Anyway, a positive update, I attend an absolutely brilliant gym. I asked this morning if anyone knew of a babysitter and immediately three women jumped in with an offer of help. Two of them will do it between them. I will of course see them right for this and help them out with anything they need going forward.
I was so overwhelmed I burst into tears.

OP posts:
Tyredofallthis1 · 13/11/2021 11:25

OP - so glad that you managed to work something out.

I had no help. Mother and FIL died before son was born. MIL died six months after he was born. Father was too frail to do anything but be a partner in crime with my son when he lived with us. He never watched son on his own or anything. And I think I had it easier than you. Because I knew that I had to find work arounds and baby sitters. I knew that this was the situation. I never had to deal with lack of love or a willingness to give a little time or thought.

I think this is the straw that is added to all the selfishness of your father over all the years. It hurts much more than a potentially missed hairdressers appointment.

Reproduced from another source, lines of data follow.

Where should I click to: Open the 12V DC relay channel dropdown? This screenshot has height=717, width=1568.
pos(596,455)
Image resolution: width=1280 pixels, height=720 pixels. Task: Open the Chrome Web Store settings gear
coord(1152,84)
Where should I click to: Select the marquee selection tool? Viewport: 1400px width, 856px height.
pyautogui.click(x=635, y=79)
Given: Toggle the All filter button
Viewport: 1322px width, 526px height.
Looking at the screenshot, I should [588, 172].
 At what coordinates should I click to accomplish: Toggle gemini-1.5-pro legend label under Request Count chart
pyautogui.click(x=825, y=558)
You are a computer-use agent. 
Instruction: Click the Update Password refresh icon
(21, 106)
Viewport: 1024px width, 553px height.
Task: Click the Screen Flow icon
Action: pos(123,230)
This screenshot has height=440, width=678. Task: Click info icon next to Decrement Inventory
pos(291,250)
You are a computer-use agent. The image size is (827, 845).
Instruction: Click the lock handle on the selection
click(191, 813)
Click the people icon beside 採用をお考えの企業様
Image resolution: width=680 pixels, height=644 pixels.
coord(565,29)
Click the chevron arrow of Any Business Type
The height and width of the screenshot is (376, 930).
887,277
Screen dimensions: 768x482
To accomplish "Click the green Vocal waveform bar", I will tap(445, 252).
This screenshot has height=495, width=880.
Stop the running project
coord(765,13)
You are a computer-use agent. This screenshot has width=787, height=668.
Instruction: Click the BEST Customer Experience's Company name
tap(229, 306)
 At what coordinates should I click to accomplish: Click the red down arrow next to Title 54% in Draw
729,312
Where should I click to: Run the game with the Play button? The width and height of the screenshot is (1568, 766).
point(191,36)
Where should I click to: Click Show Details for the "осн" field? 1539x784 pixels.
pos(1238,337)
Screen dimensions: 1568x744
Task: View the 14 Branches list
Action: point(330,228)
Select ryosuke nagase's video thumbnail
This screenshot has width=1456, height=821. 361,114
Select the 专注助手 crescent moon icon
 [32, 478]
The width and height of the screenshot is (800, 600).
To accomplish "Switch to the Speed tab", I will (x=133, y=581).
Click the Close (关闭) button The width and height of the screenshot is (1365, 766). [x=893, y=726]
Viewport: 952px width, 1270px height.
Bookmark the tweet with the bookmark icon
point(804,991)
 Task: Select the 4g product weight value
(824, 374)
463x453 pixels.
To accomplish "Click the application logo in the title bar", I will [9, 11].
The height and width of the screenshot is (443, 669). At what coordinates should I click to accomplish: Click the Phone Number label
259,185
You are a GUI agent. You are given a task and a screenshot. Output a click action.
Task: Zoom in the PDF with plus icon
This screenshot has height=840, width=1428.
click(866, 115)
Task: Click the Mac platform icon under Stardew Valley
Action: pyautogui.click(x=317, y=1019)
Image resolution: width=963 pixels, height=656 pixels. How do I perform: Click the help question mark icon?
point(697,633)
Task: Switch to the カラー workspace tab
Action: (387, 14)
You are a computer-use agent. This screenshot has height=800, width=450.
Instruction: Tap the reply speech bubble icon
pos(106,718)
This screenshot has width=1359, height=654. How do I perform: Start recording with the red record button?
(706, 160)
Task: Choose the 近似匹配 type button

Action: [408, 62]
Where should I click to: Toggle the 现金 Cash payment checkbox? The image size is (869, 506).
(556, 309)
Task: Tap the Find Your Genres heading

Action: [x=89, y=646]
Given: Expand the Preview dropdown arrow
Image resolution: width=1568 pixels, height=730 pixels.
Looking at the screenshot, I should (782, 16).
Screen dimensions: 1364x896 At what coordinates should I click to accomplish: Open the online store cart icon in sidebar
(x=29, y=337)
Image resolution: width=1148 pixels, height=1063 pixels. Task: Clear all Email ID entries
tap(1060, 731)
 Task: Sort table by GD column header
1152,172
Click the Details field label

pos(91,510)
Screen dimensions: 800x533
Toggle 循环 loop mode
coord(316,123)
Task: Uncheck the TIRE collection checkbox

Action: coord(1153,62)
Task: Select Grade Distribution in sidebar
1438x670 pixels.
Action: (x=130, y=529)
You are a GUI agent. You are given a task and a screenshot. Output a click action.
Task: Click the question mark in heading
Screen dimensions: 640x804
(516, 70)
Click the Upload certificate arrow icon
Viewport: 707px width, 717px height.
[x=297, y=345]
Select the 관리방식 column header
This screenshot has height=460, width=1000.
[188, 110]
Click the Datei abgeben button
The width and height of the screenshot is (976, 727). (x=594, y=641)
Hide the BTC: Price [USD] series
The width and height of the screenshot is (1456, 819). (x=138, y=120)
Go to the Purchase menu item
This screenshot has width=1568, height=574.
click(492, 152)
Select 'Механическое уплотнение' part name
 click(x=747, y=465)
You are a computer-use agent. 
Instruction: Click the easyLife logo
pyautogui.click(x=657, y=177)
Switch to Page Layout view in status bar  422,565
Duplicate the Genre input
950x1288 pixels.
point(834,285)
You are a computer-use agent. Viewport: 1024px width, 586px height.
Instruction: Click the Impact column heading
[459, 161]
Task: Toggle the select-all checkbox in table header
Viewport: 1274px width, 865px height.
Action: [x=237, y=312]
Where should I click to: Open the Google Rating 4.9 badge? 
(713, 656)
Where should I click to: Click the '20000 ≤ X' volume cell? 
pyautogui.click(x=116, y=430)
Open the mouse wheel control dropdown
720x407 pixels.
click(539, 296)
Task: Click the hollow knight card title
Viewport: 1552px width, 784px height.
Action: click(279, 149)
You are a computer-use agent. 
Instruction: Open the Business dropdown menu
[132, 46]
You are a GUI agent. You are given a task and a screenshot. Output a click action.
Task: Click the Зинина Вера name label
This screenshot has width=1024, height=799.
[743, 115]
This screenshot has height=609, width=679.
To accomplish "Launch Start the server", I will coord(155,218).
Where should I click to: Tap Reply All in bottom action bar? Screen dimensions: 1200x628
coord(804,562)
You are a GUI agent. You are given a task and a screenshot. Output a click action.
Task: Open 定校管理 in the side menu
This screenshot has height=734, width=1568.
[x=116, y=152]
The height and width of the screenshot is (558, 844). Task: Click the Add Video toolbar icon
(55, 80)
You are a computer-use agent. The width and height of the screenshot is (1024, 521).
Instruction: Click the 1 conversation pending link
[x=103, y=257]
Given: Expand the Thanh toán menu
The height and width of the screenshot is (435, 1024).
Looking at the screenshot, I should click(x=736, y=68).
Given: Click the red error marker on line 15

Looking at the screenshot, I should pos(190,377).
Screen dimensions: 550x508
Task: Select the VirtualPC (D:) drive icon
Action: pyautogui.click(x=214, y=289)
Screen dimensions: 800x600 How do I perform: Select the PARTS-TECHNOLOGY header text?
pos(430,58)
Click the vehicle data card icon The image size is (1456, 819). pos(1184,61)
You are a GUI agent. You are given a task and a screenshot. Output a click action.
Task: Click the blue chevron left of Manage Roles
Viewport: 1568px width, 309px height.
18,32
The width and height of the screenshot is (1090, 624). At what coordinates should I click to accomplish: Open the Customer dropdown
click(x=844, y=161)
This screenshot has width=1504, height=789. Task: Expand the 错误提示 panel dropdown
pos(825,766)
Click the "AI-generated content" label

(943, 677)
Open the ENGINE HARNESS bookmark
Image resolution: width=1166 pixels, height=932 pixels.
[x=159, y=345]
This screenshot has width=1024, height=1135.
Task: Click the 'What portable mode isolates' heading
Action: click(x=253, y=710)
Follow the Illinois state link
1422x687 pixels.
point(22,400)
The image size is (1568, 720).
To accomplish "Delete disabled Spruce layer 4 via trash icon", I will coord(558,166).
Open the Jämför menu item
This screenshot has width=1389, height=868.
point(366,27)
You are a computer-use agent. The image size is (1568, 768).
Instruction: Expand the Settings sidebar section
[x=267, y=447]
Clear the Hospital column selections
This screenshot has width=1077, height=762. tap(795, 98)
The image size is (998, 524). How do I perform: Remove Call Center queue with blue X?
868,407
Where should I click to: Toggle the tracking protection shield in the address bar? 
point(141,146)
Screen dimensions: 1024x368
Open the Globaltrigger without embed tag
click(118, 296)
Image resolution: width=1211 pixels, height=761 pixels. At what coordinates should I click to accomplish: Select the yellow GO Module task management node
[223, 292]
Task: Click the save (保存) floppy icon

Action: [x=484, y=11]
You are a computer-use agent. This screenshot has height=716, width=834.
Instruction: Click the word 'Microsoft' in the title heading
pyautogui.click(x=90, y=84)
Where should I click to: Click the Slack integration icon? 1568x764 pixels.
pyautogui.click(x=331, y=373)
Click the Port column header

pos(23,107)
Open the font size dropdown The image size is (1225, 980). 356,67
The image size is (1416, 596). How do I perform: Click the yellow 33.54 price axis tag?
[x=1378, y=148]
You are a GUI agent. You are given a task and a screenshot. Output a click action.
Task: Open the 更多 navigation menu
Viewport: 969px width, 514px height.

I hope you have a great time for you at the hairdressers and now can look forward to an easier and happier Christmas.

Derbee · 13/11/2021 11:48

@Liverbird77 so glad it’s sorted. And I’m sorry that your parents are so shit. I totally disagree with anyone who says you’re unreasonable to ask for help. My parents would drop anything for any of their children or grandchildren, and we would all do the same for them. It’s how families should work, in my opinion. It’s disappointing that all families aren’t like that, but in no way does it make you unreasonable to feel let down.

Your further stories about driving, and cafes etc cement the fact that they’re selfish users. I’m glad you’re going to stop bending over backwards to accommodate them, and concentrate on your own little family.

Enjoy your new hair!

mum11970 · 13/11/2021 11:52

To be honest, I gave up reading your posts as they were all entitled, poor me and how your parents owed you their time. I assume your parents will have to travel at least an hour each way to your house and then babysit for 5 hours in between and you can’t see how entitled you are. You say your children will be asleep for two hours but you can only hope your kids will nap from 1-3, that isn’t something you can be sure of and the Law of Sod generally guarantees they won’t. If your parents see your children so infrequently I, also, assume the kids will probably not be comfortable and may well play up as soon as they realise mummy isn’t there. Has it even occurred to you that your parents cherry pick when to drive because of failing eyesight and no longer being confident to drive in busy areas. My mother, who is also in her 70s, drives on a daily basis but won’t drive in the dark anymore. My dad, also in his 70s, managed to hide his dementia for a long time by avoiding situations where he could get overwhelmed and it begin to show. As for bursting into tears because two gym going buddies, who I very much doubt are in their 70s, will look after your kids for a couple of hours each (notice neither offered 5 hours of their time, never mind another 1 hour travelling each way) is verging on the ridiculous.